While a direct quantitative comparison with other FPGA and ASIC-based LLM accelerators is valuable, achieving a fair comparison is challenging. This is due to discrepancies in target models, quantization schemes, process technologies, and evaluation methodologies. For instance, some studies use isolated kernel benchmarks, whereas others perform E2E system-level measurements. Many papers report per- formance in TOPS or TOPS/W based on peak theoretical throughput, figures that often omit significant system-level overheads. Therefore, this work provides a detailed performance analysis of a general-purpose, non-specialized CGRA architecture, using the industry-standard llama.cpp. The C++ framework is used unmodified, and we compare our results against those of GPU platforms. Our evaluation inherently incorporates host-accelerator interactions and data transfer overheads, thereby offering a realistic assessment of systemlevel performance and energy efficiency.

The IMAX architecture is based on a different design approach from those previously mentioned.

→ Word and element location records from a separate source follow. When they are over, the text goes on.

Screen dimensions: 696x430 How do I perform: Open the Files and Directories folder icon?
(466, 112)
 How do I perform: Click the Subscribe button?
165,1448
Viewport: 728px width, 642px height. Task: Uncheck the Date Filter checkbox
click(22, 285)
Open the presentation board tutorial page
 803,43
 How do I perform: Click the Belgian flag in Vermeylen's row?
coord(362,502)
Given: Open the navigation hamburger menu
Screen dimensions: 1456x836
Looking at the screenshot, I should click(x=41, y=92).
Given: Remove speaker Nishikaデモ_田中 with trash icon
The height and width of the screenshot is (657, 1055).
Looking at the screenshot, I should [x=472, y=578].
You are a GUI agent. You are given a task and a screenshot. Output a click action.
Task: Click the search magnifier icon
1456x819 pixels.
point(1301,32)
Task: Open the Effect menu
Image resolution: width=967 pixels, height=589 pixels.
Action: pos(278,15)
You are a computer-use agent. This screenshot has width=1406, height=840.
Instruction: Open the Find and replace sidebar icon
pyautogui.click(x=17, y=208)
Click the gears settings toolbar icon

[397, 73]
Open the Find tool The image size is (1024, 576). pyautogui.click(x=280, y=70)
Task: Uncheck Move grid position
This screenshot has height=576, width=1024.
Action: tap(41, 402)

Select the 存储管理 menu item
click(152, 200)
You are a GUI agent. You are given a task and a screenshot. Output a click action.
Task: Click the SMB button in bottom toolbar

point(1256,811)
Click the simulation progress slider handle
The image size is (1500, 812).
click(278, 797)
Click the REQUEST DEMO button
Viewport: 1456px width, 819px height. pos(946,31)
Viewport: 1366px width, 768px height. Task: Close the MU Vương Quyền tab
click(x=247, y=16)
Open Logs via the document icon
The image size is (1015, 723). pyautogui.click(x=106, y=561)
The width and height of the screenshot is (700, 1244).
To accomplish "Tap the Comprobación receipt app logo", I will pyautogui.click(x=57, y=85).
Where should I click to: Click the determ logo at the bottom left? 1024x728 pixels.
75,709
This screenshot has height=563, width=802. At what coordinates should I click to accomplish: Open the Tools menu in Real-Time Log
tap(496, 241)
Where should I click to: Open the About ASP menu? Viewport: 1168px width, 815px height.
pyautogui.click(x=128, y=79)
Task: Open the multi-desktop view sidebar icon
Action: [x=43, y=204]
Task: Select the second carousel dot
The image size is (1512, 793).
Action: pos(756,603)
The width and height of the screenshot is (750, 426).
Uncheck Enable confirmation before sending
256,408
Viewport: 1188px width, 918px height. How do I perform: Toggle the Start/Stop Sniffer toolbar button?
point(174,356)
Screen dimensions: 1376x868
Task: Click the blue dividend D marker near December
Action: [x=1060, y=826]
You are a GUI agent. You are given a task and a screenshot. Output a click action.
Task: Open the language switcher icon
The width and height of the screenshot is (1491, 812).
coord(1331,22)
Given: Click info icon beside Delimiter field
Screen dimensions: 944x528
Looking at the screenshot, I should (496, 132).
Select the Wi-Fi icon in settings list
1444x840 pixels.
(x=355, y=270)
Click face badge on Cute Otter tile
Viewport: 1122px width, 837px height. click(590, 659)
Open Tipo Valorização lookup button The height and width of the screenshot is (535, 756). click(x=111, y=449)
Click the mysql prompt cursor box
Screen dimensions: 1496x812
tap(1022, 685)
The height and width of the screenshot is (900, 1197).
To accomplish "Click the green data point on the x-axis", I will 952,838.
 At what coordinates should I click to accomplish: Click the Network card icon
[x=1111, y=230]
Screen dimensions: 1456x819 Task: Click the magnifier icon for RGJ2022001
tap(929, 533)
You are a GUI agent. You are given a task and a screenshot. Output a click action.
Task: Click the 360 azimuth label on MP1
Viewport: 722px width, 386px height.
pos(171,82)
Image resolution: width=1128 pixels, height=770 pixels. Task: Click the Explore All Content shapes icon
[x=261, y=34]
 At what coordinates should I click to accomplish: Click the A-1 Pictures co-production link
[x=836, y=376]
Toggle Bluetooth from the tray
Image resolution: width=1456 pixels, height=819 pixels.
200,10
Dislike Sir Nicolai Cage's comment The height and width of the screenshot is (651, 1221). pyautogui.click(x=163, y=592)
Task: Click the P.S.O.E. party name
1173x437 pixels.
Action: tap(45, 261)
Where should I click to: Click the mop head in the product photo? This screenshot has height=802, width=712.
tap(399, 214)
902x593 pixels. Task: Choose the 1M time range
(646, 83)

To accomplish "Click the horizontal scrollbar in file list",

The architecture is designed for task-agnostic versatility, providing both linear scalability and high programmability through direct compilation from C/C++. IMAX employs a CGLA structure, arranges PEs and LMMs in an alternating pattern in a onedimensional array. This design addresses the complex routing and compilation challenges of conventional 2D meshbased CGRAs. The combination of this simple structure with multi-functional, CISC-based PEs allow IMAX to efficiently execute diverse workloads. These include not only linear operations like General Matrix Multiplication (GEMM) but also those involving irregular memory accesses and complex control flows. This linear topology is particularly well-suited for the dot-product operations that dominate LLM inference, providing a theoretical basis for its high energy efficiency. Specifically, weights and activations can be streamed through the one-dimensional array of PEs, creating a deep, deterministic pipeline. This structure improves spatial data locality and reuse. Data passed from one PE is immediately consumed by its neighbor, which eliminates the need for complex routing or access to a higher-level memory hierarchy. The highly regular and predictable memory access patterns inherent in this dataflow execution minimize the energy overhead associated with data movement and address calculation. These factors contribute significantly to reducing power consumption in conventional architectures.

Fig. 1 provides a high-level overview of the IMAX3 system architecture. Implemented on an AMD Versal VPK180 FPGA, IMAX3 is a System-on-Chip (SoC) consisting of a Processing System (PS) and Programmable Logic (PL). The PS serves as the host, featuring a dual-core Arm Cortex-A72 processor running Linux. It manages the entire workflow, from application compilation to execution control. A high-bandwidth Network-on-Chip (NoC) facilitates communication between the PS and PL, while a dedicated DMA controller efficiently transfers data between system memory and the accelerator. The accelerator core itself resides within the PL. It consists of eight independent compute lanes. This multi-lane design is central to the architecture’s scalability, as performance can be tailored by allocating a variable number of lanes to match an application’s degree of parallelism.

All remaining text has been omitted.